Your objective
Format the records as a two-column CSV with the headers request and answer, one row per record. Put each field in double quotes and turn line breaks into spaces. Cover only the part from the start of the records through the line containing "coord(1213,312)", and leave the pictures out.

Supplied data
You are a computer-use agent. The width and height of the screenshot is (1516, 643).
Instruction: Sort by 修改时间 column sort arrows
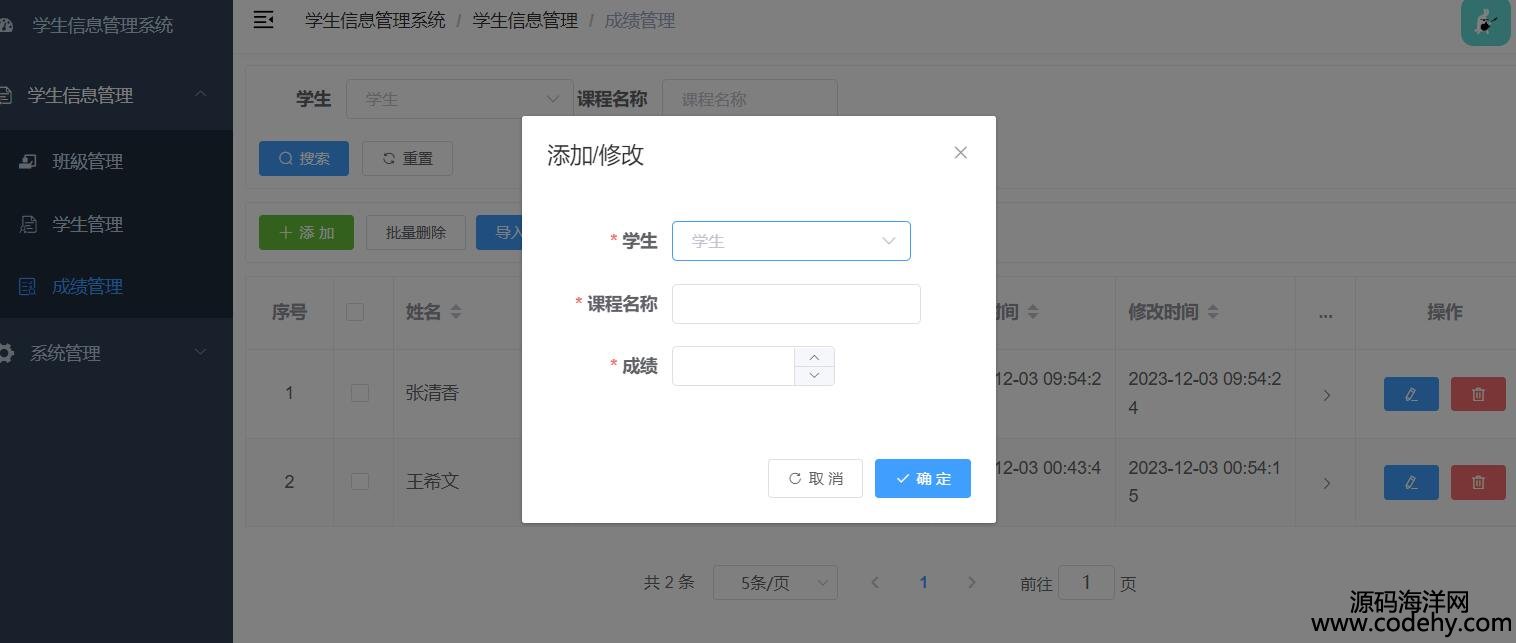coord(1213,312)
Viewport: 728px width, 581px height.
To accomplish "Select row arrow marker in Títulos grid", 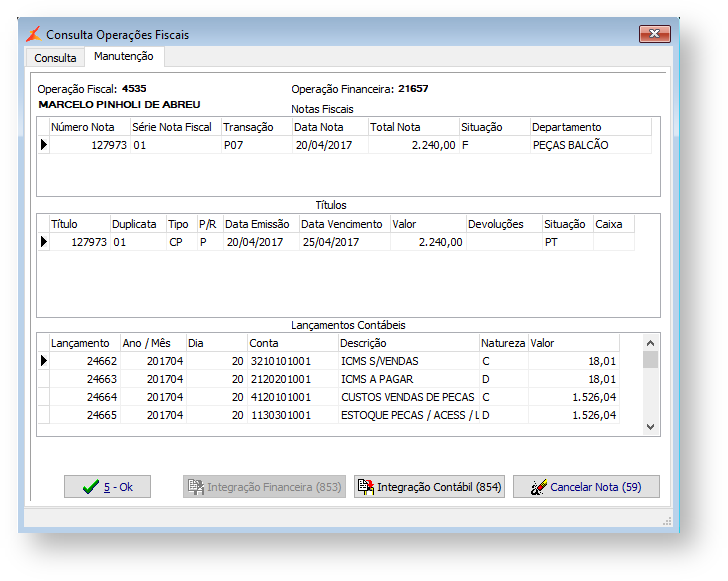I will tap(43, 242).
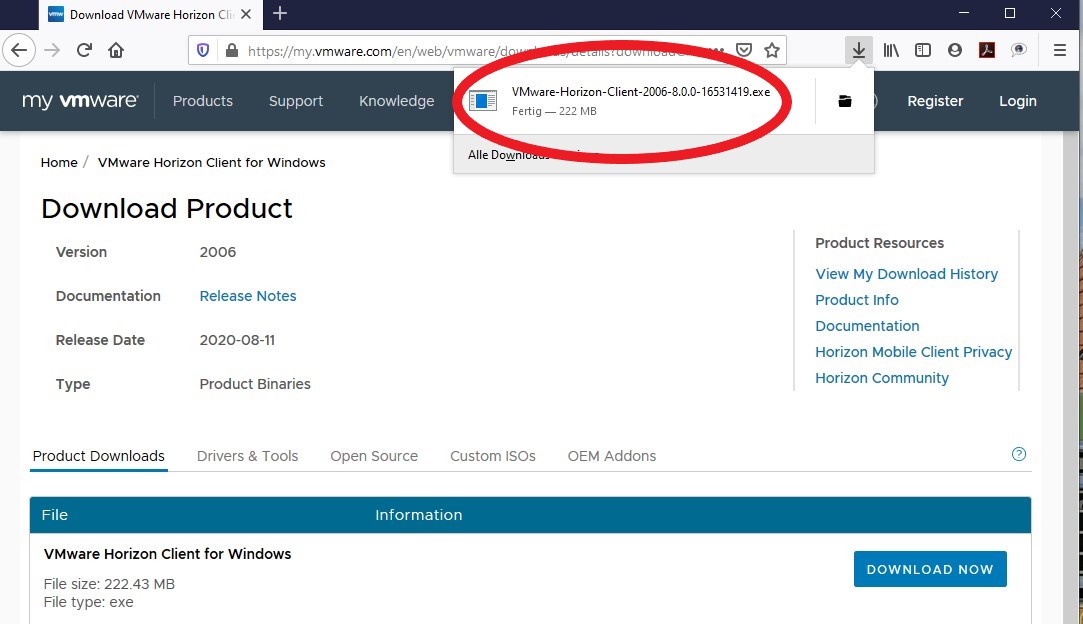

Result of this exercise
request,answer
"You are a computer-use agent. The width and height of the screenshot is (1516, 643). Instruction: Sort by 修改时间 column sort arrows","coord(1213,312)"